Mary Kay empire marks 40 years of growth

STAR-TELEGRAM/PAUL MOSELEY Arlene Lenarz, Mary Kay's top sales force member, gets a touch-up from makeup artist Lydia Duron with the Kim Dawson Agency before filming promo spots Wednesday. Lenarz earned more than $1 million in sales commissions last year.

Mary Kay empire marks 40 years of growth

Posted on Thu, Jul. 17, 2003
By Eva-Marie Ayala
Star-Telegram Dallas Bureau

DALLAS – Cynthia Kirven is the kind of woman that would have made Mary Kay Ash pink with pride.

Wednesday, Kirven’s pink Cadillac was one of 70 parked at Dallas City Hall, signaling the beginning of the company’s annual conventions, which start today.

Company representatives lined the cars along the front plaza of the building while videotaping clips to be shown during the conventions.

While crews were working, Kirven, a Dallas resident, slipped inside City Hall to pay a water bill. She returned waving a check and frantically searching for a form so she could sign up a woman she just met to join the cosmetic company’s legion of independent beauty consultants.

Although the company’s namesake died almost two years ago, Ash’s philosophy that women could achieve great things is still the foundation of the business, said Tom Whatley, president of global sales.

This year, Kirven and 53,000 others will attend Seminar, the annual meeting held at the Dallas Convention Center, and celebrate the company’s 40th anniversary.

The five three-day conventions, held back-to-back through Aug. 2, will include motivational speakers and recognize accomplishments of independent sellers.

“The most important thing Mary Kay brought to women is helping them find out, as Mary Kay would say it, ‘How great they really are,’ ” Whatley said. “In the Mary Kay program, women develop self-esteem, self-confidence and learn to dream.”

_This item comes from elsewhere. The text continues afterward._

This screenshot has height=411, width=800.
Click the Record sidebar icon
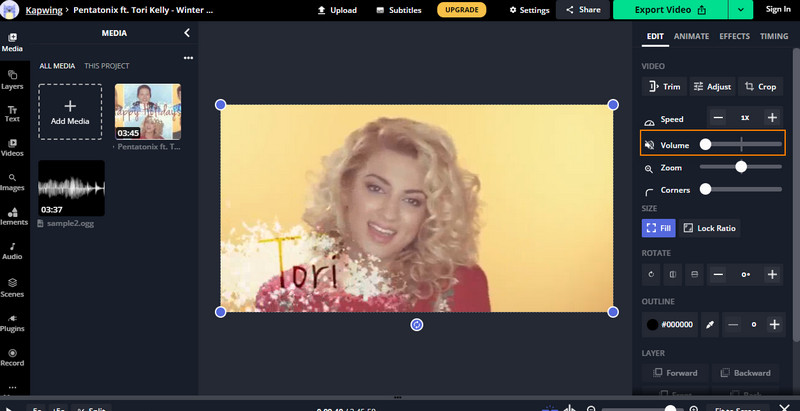click(x=13, y=357)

Ash began Mary Kay in 1963 with $5,000 and the help of her son Richard Rogers, who is now the company’s chief executive. The company quickly grew and top sellers were rewarded with mink coats, diamond rings and the highly visible pink Cadillacs, which go to independent sales directors whose teams average monthly retail sales of $32,000 for six consecutive months.

Last year, the company reached nearly $1.6 billion in sales and has more than 1 million independent beauty consultants in 34 countries.

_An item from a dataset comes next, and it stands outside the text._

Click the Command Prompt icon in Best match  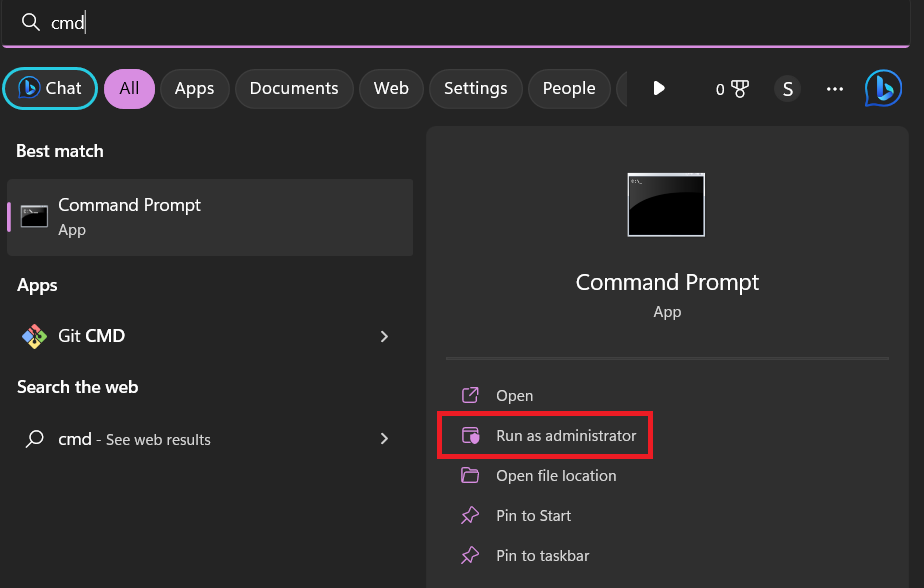pyautogui.click(x=34, y=216)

Arlene Lenarz, the company’s top saleswoman, will be a featured speaker at the conventions. Last year, Lenarz generated more than $1 million in commissions and has earned more than $11 million during her 31 years with Mary Kay.

She said she has learned through the company not to give up before the miracle happens.

“I think the most important thing is persistence and determination and having a huge, big goal that even scares you, but just never give up,” she said.

Kirven, who has been an independent seller for 10 years, said she continually built on her successes in selling Mary Kay products and finally earned the coveted pink Cadillac four months ago.

And, of course, Kirven was dressed in the company’s signature color.

“Everything is pink,” she said. “My bathroom is pink. My bedspread is pink. My blood runs pink.”